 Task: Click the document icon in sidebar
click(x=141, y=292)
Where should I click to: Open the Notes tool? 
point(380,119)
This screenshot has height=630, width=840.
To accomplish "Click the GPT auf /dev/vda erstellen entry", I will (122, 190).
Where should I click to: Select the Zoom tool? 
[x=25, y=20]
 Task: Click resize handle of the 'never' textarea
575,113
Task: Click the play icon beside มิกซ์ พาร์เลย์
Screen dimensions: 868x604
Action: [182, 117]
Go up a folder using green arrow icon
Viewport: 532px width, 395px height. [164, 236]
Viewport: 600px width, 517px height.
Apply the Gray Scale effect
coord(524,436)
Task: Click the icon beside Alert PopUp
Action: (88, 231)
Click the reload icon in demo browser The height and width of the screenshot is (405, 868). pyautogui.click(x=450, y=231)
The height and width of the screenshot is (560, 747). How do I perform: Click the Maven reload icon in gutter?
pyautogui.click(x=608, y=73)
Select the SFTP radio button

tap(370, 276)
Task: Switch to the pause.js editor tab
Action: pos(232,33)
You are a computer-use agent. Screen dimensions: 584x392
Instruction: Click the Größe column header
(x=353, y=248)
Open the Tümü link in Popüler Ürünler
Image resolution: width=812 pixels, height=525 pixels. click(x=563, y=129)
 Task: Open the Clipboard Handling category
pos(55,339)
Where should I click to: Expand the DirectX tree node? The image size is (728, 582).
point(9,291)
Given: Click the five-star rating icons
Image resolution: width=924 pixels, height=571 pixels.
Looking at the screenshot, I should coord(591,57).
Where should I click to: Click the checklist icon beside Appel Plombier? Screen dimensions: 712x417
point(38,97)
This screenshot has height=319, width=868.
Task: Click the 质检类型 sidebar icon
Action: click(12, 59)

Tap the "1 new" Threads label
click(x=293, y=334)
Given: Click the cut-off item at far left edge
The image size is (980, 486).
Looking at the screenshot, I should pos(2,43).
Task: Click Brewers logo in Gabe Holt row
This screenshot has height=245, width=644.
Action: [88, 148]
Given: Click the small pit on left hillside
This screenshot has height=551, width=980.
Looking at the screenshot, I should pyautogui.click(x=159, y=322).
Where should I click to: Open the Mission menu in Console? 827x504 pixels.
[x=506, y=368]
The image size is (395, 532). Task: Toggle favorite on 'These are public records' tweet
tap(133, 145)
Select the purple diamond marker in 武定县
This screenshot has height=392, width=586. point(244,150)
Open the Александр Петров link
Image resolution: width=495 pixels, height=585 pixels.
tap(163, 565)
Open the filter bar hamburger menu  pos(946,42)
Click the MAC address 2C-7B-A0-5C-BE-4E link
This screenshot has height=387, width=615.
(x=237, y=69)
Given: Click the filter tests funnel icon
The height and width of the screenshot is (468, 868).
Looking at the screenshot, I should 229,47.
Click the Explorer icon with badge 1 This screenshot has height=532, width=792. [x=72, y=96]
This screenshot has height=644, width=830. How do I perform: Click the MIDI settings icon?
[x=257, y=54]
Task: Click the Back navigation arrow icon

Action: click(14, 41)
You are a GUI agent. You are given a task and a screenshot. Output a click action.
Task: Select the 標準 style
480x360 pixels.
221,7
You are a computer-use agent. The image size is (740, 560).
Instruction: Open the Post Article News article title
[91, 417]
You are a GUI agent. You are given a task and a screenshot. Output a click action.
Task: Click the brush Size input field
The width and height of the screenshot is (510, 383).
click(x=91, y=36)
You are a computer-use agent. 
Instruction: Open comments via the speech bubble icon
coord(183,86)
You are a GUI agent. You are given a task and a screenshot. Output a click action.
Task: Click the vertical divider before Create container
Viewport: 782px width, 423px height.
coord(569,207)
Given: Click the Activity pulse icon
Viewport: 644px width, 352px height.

• YOUR OBJECTIVE: The lines to copy are those in the records above containing the word "computer".

• TASK SOLUTION:
You are a computer-use agent. Screen dimensions: 584x392
You are a computer-use agent. The image size is (740, 560).
You are a computer-use agent. 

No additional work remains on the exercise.